(Actions to take)
[1] Repeat word for word the part of the text on pepper plant problems from "Overwatering and Sunscald" to "dry and papery.".
[2] Answer these questions from the text on pepper plant problems:
(a) Which bugs does it call the most damaging?
(b) Which fungal disease is especially common in warm climates?
(c) About how often should pepper plants be watered?
[3] In the text on pepper plant problems, turn the paragraph beginning "Pepper plants with insect problems" into a short list that keeps its main facts.

(Text shown)
******************************

Pepper plants are an ideal addition to any garden or landscape, as they grow tall with attractive leaves, white flowers and fresh aromas of bell peppers, spicy peppers or other varieties. Although they are not too difficult to grow, there is a range of problems with pepper plants to watch out for or you will never get to enjoy home-grown peppers in your cooking. These range from disease to insect problems.
Pepper plants with insect problems will usually have wilted, yellowing, dropping or spotted leaves. There are several insects that like to hang around pepper plants. Cutworms are the most damaging bugs. Aphids are the most common bugs on pepper plants, clustering underneath the leaves and leaving a slimy residue. Other insects that infest pepper plants include fruitworms and corn borers that get inside pepper pods. Hornworms, flea beetles and whiteflies eat through the leaves of the plant and spread possible viruses. Insects can usually be washed off with soapy water or picked off by hand.
Disease and bacteria can be spread by insects. One of the most common diseases is bacterial leaf spot, which causes leaves to yellow or develop brown and orange spots before dropping. Fungus diseases are also common. You will recognize these by discoloration of the stem and leaves, poor growth, spots and dropping. One of the most common fungal pepper plant diseases is southern blight, especially in warm climates. If plants have this, the stem rots and the whole plant wilts, leading to death. Also in warm climates, ripe and blossom rot, as well as molding, can be common. When pepper plants are affected by mold or mildew, they exhibit white, powdery growth on the undersides of leaves. With ripe rot, the stem and roots begin to rot, killing the pepper plant. With blossom rot, the blossoms and leaves begin to rot first. Most pepper plant diseases can be prevented by choosing and planting disease-resistant varieties.
Overwatering and Sunscald
Overwatering can cause pepper plant leaves to yellow and drop. Gardeners can kill their plants with kindness during hot, dry weather by watering too much, too frequently. Pepper plants should really only be watered about twice a week, depending on your climate. Sunscald is the opposite problem, where the pepper plant leaves are exposed to too much direct sunlight. You can recognize this problem when the leaves turn light colored and feel dry and papery.

******************************

(Information supplied)
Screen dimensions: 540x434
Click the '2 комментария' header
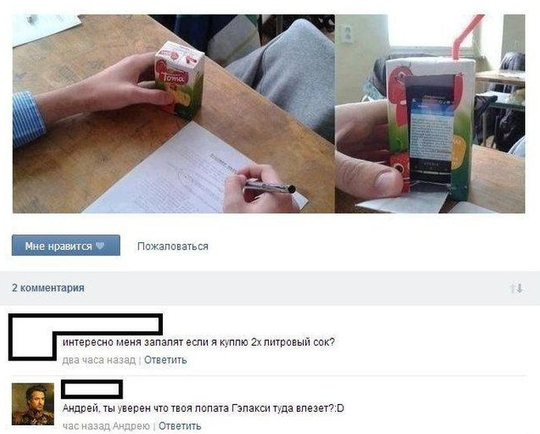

******************************

(Task solutions)
[1]
Overwatering and Sunscald
Overwatering can cause pepper plant leaves to yellow and drop. Gardeners can kill their plants with kindness during hot, dry weather by watering too much, too frequently. Pepper plants should really only be watered about twice a week, depending on your climate. Sunscald is the opposite problem, where the pepper plant leaves are exposed to too much direct sunlight. You can recognize this problem when the leaves turn light colored and feel dry and papery.

[2]
(a) Cutworms.
(b) Southern blight.
(c) About twice a week, depending on the climate.

[3]
- Signs of insect problems: wilted, yellowing, dropping or spotted leaves.
- Cutworms: the most damaging bugs.
- Aphids: the most common bugs. They cluster under the leaves and leave a slimy residue.
- Fruitworms and corn borers: get inside pepper pods.
- Hornworms, flea beetles and whiteflies: eat through the leaves and spread possible viruses.
- Control: wash insects off with soapy water or pick them off by hand.